Au Kenya, une transformation remarquable s'est produite au cours des cinquante dernières années. Les mutilations génitales féminines étaient autrefois très répandues, mais la majeure partie du pays a désormais abandonné cette pratique.

Cependant, au sein de la communauté somalienne, concentrée dans la province du nord-est du Kenya, il n'y a eu que peu de changements et la pratique reste presque universelle.

La Somalie et le Soudan doivent relever le défi de lutter contre les mutilations génitales féminines largement répandues dans un contexte de conflit et de croissance démographique.

L'Éthiopie a constamment fait des progrès, mais les chocs climatiques, les maladies et l'insécurité alimentaire rendent plus difficile le maintien de ces succès.

On ne saurait trop insister sur la fragilité des progrès.

Les contrecoups conservateurs et les médecins complaisants

Certaines tendances alarmantes rendent l'élimination de cette pratique encore plus difficile.

  • La réaction des conservateurs : En Gambie, les chefs religieux ont exigé que les législateurs révoquent une loi de 2015 interdisant les mutilations génitales féminines.

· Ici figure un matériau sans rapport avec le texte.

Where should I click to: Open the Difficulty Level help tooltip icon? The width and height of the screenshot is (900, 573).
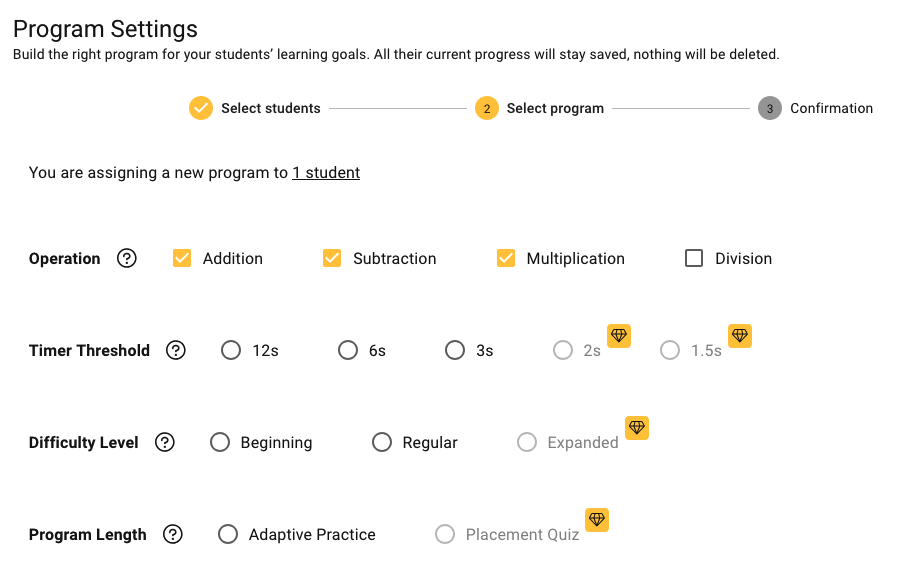165,442
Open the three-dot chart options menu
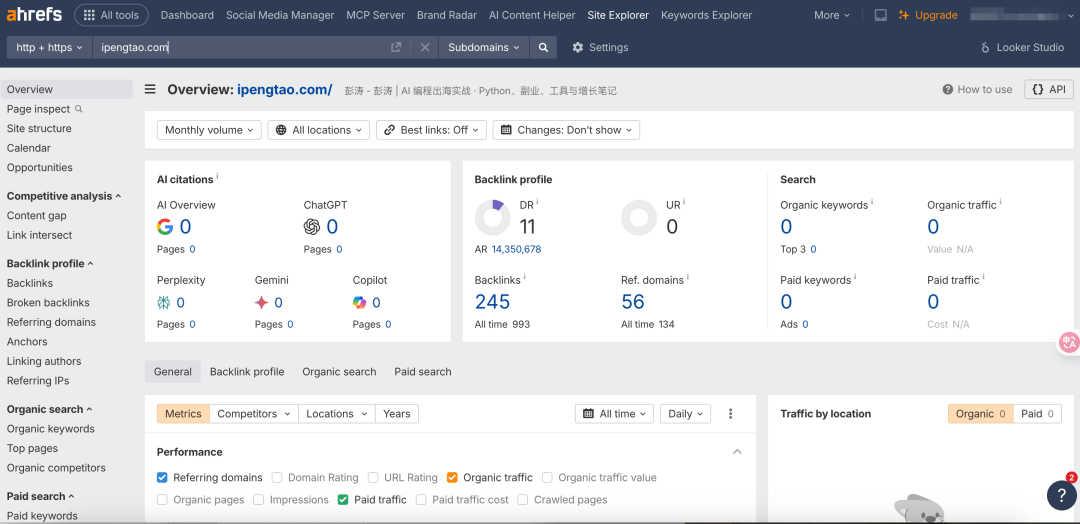Viewport: 1080px width, 524px height. coord(730,414)
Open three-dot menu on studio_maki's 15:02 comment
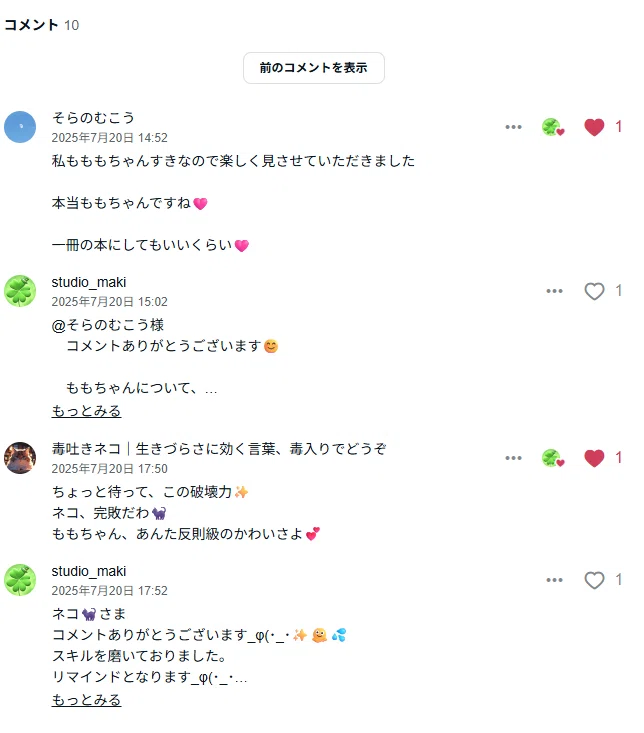Screen dimensions: 644x733 (554, 291)
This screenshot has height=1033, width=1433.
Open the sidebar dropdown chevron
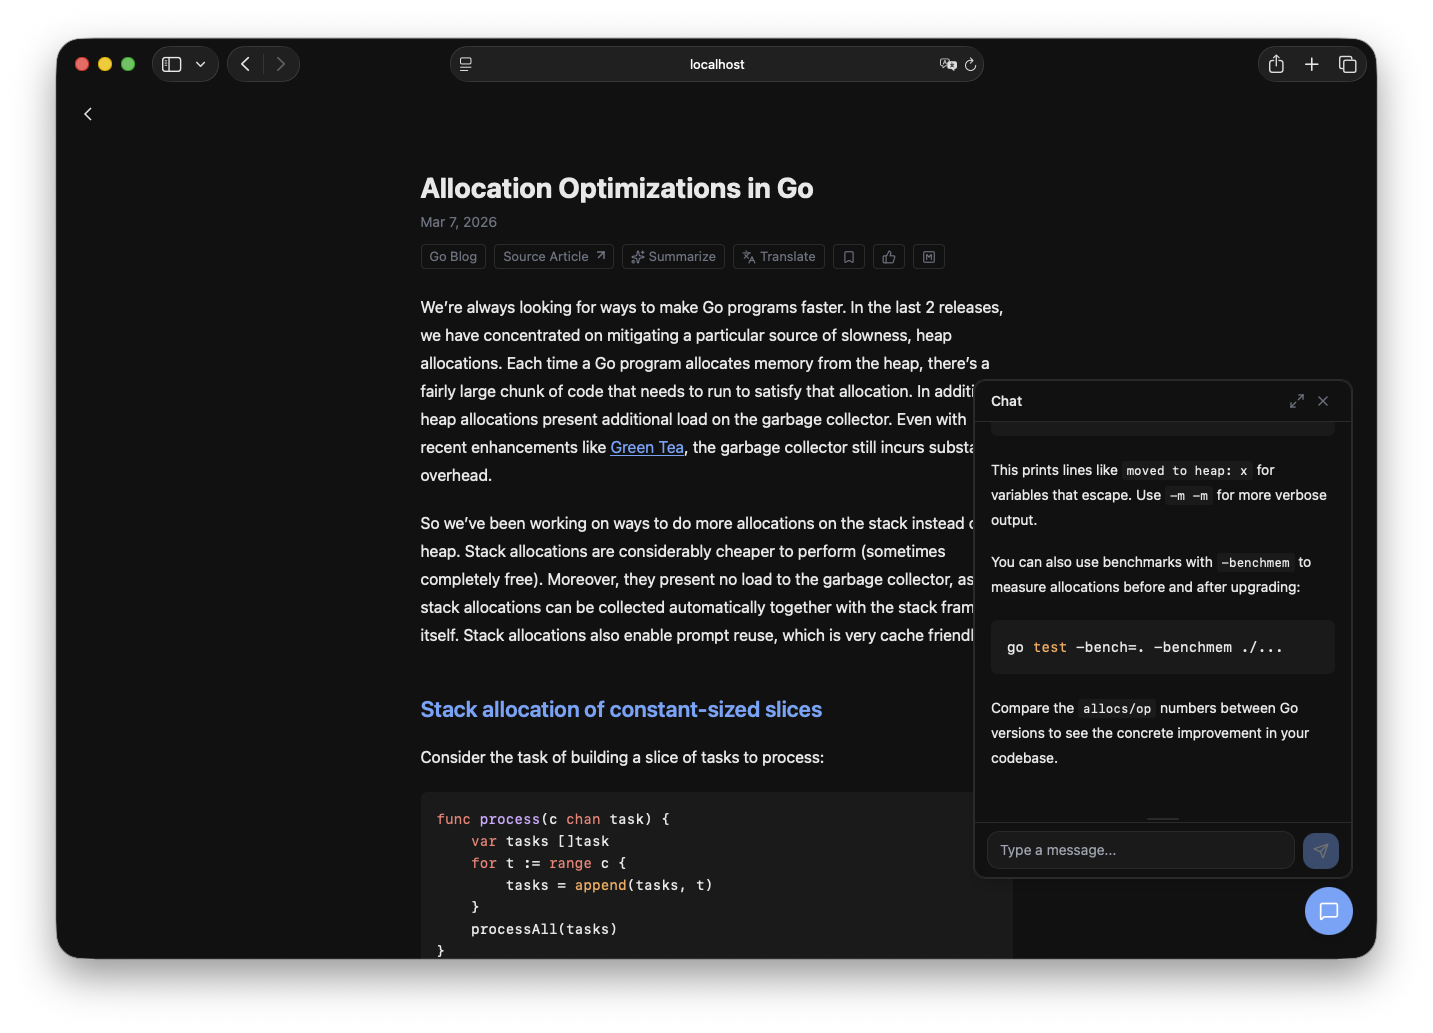point(200,63)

Ils ont réagi après que trois femmes du village de Bakadagi, dans le nord du pays, ont été reconnues coupables d'avoir excisé huit fillettes en 2023, la première condamnation majeure en vertu de la loi. L'Organisation mondiale de la santé a prévenu que l'abrogation de la loi en Gambie pourrait encourager d'autres pays à ne pas respecter leur obligation de protéger ces droits.

  • Procédures clandestines : Dans les pays où la pratique est interdite, elle est souvent devenue clandestine. Les filles sont également excisées à un âge plus jeune pour éviter d'être détectées. Il est donc plus difficile d'obtenir des taux précis de mutilations génitales féminines.

  • L'évolution vers des formes “moins sévères” : L'une d'entre elles est la sunnah, l'ablation du clitoris. Dans des pays comme le Soudan et la Somalie, cette pratique est considérée par beaucoup comme non nuisible car le vagin n'est pas cousu. Les partisans de cette pratique affirment qu'il ne s'agit pas d'une mutilation génitale féminine.

  • Les procédures “médicalisées”, effectuées par des personnes qualifiées telles que des médecins, des infirmières et des sages-femmes : Certaines personnes les considèrent comme légitimes car elles sont jugées plus sûres. Elles sont de plus en plus pratiquées dans des cliniques publiques ou privées, dans des pharmacies, à domicile ou ailleurs.

  • Déstabilisation et érosion des droits : Environ 4 filles et femmes sur 10 qui ont subi des mutilations génitales féminines vivent dans des des pays en situation de fragilité ou de conflit. C'est en Éthiopie, au Nigeria et au Soudan que l'on trouve le plus grand nombre de filles et de femmes ayant subi des mutilations génitales féminines dans les pays touchés par un conflit.

Les conflits armés et les effets dévastateurs du changement climatique ont entraîné une aggravation soudaine de la pauvreté et des déplacements massifs, chassant les populations de leurs terres et de leurs moyens de subsistance. Les familles sont plongées dans une grande pauvreté et des études ont montré que les droits des filles disparaissent lorsque les familles sont confrontées à des choix difficiles.

La marchandisation des filles par des pratiques de mariage telles que la dot de la mariée signifie que lorsque les familles sont dépourvues de toute autre ressource, les filles deviennent un objet à vendre. Les mutilations génitales féminines, en tant que marqueur de la pureté d'une fille, deviennent essentielles.

Les progrès en vue d'éliminer cette horrible forme d'abus doivent être beaucoup plus rapides. La compréhension des tendances changeantes est un début.